_Exercise_
The material below contains a line with "Task: Sort by the Company column header" and a line with "Click the undo". Copy exactly those two lines and all lines between them.

+ + + + +

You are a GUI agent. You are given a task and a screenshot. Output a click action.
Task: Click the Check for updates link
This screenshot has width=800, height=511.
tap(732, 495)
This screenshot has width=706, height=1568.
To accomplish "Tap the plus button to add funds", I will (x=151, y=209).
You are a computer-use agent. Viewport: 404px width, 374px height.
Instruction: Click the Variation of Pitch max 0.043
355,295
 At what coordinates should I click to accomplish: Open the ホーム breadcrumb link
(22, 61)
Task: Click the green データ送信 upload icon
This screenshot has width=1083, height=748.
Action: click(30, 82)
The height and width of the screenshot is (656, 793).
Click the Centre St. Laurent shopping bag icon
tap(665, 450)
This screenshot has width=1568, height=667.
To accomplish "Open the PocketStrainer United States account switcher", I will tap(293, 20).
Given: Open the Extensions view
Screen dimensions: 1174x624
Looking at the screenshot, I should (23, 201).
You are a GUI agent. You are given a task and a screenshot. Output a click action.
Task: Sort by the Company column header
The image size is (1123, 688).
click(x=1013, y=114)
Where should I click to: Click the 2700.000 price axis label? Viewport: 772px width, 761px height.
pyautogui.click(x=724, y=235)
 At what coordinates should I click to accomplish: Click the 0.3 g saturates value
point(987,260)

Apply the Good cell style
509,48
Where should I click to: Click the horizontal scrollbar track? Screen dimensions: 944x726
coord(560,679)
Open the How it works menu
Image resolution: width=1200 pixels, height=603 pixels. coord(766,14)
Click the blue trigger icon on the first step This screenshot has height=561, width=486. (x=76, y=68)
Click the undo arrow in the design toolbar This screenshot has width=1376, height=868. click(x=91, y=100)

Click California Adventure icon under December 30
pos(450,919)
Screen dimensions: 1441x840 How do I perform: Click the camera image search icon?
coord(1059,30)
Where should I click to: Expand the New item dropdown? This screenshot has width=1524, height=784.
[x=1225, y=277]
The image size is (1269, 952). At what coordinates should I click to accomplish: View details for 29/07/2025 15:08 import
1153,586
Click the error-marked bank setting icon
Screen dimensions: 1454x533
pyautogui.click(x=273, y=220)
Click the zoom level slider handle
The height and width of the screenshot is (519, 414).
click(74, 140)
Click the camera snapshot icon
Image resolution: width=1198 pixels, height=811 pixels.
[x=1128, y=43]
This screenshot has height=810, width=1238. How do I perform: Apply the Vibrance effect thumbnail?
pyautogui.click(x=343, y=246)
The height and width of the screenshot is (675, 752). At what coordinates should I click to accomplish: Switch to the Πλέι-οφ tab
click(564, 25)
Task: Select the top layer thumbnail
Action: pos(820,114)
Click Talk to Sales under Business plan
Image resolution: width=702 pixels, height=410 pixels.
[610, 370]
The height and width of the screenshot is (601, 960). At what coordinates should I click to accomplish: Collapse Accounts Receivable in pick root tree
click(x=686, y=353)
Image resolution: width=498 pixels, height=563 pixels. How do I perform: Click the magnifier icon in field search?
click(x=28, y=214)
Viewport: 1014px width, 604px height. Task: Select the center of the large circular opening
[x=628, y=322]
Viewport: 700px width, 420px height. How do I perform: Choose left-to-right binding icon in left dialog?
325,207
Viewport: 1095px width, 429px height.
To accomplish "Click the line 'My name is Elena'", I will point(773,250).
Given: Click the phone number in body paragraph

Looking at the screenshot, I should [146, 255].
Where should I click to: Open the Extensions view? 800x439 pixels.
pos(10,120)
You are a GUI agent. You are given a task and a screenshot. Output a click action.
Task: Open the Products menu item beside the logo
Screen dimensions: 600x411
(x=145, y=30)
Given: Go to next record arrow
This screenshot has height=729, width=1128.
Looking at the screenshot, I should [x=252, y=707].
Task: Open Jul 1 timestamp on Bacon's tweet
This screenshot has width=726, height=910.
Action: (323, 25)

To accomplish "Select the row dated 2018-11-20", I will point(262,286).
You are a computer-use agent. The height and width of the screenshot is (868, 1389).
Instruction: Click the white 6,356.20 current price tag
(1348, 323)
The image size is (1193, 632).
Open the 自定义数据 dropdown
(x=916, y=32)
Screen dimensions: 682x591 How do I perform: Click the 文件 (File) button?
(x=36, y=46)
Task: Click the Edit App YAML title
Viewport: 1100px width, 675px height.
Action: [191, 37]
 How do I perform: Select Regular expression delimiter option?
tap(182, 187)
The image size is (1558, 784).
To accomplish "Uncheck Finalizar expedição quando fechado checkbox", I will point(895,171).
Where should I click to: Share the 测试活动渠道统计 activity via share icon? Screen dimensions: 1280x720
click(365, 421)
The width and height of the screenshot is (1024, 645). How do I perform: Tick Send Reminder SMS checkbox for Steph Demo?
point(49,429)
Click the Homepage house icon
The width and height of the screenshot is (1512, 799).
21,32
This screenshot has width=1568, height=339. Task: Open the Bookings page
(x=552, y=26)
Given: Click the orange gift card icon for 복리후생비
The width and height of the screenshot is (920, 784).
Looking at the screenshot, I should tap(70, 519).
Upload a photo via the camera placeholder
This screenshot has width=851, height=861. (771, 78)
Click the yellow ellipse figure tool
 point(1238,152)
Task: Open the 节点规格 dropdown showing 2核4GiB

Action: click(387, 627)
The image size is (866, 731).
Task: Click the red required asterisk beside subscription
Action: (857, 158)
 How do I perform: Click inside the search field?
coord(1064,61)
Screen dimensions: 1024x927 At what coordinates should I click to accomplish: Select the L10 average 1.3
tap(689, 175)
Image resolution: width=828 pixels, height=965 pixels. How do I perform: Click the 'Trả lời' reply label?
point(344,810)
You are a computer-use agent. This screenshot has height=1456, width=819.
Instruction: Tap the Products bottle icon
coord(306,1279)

+ + + + +

_Exercise answer_
Task: Sort by the Company column header
The image size is (1123, 688).
click(x=1013, y=114)
Where should I click to: Click the 2700.000 price axis label? Viewport: 772px width, 761px height.
pyautogui.click(x=724, y=235)
 At what coordinates should I click to accomplish: Click the 0.3 g saturates value
point(987,260)

Apply the Good cell style
509,48
Where should I click to: Click the horizontal scrollbar track? Screen dimensions: 944x726
coord(560,679)
Open the How it works menu
Image resolution: width=1200 pixels, height=603 pixels. coord(766,14)
Click the blue trigger icon on the first step This screenshot has height=561, width=486. (x=76, y=68)
Click the undo arrow in the design toolbar This screenshot has width=1376, height=868. click(x=91, y=100)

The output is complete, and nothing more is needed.